Но помещик недаром называет себя убежденным. Он принимает героическое решение и откладывает добрую часть капитала на хозяйственные реформы. Для деревенской жизни ему за глаза достаточно процентов с остальной части капитала («масло свое, живность своя, хлеб свой», и т. д.). Настоящего севооборота он, конечно, не дождется раньше трех лет, но зато к тому времени у него все будет готово, все начеку: и постройки, и стадо, и усовершенствованные орудия — словом сказать, весь живой и мертвый сельскохозяйственный инвентарь. И на одной из пустошей он мечтает самостоятельный хуторок завести. Выстроить скотный двор и при нем небольшой флигелек для рабочих, с чистою комнатою на случай приезда. Прудок выроет, огородец разведет.
— Мы туда чай пить будем ездить, — сообщает он жене. — Это детям удовольствие доставит, а мы между тем присмотрим…

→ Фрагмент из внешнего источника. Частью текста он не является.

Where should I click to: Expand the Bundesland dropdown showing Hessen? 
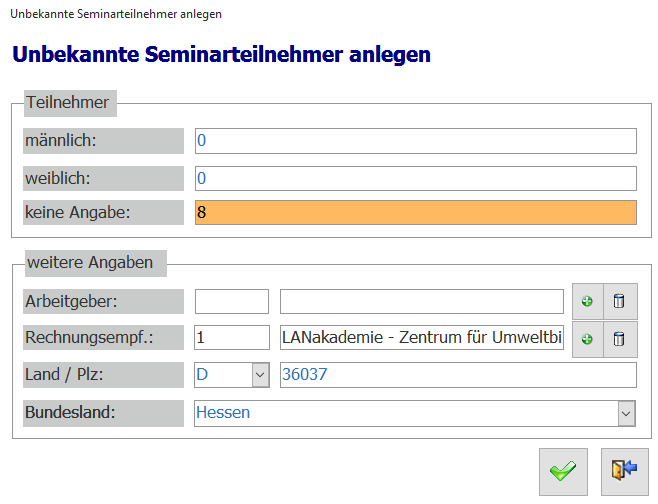[x=626, y=412]

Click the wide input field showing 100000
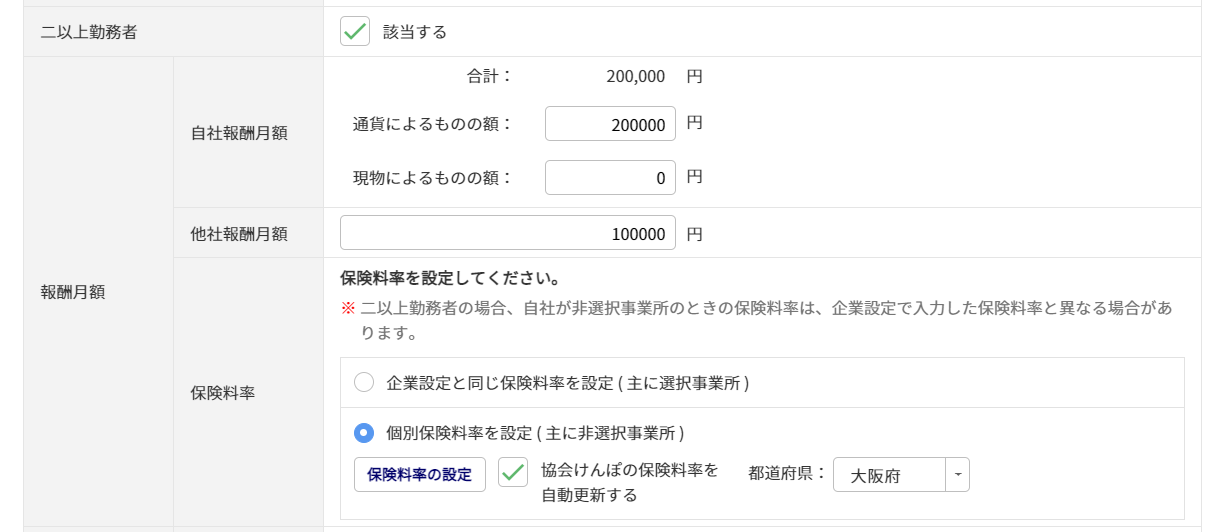click(507, 233)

Через три года — хозяйство в полном ходу. Поля удобрены («вон на ту десятину гуано положили»), клевер в обоих полях вскочил густо; стадо большое, больше ста голов (хороший хозяин не менее l1/3 штуки на десятину пашни держит); коровы сытые, породистые; скотный двор содержится опрятно, каждая корова имеет свой кондуитный список: чуть начала давать молока меньше — сейчас соберут совет и начинают добиваться, каким образом и отчего. И добьются. Главная скотница — от Широбокова; молочница — ученица Верещагина; обе получают хорошее жалованье; работники — тоже исправные, обходятся с орудиями умеючи. Кормит он их сытно, хотя по-крестьянски, то есть льет в кашу не скоромное, а постное масло и солонину дает с запашком. Во всяком случае, ропота на плохую пищу не слышит, а это только и нужно. И дом и службы, после капитального ремонта, особенных затрат не требуют. И, в довершение всего, по каждой отрасли заведена двойная бухгалтерия. Словом сказать, хозяйство идет по маслу. Правда, что половины капитала как не бывало, но со временем она возвратится с лихвою. Терпение и настойчивость — вот главное.
Ни в том, ни в другом у него недостатка нет. Убежденный хозяин с утра до вечера хлопочет; встает в одно время с рабочими и в одно время с ними полдничает, обедает и отдыхает. Везде — он сам; на пашне ни малейшего огреха не пропустит; на сенокосе сейчас заметит, который работник не чисто косит. А на скотном дворе хлопочет жена. При себе заставляет коров доить, при себе приказывает корм задавать. Добрую корову погладит, велит кусок черного хлеба с солью принести и из своих рук накормит; худой, не брегущей о хозяйской выгоде корове пальцем погрозит. Заглянет в молочную — и сама засучит рукава, попробует масло бить. И удовольствие и выгода — всё вместе.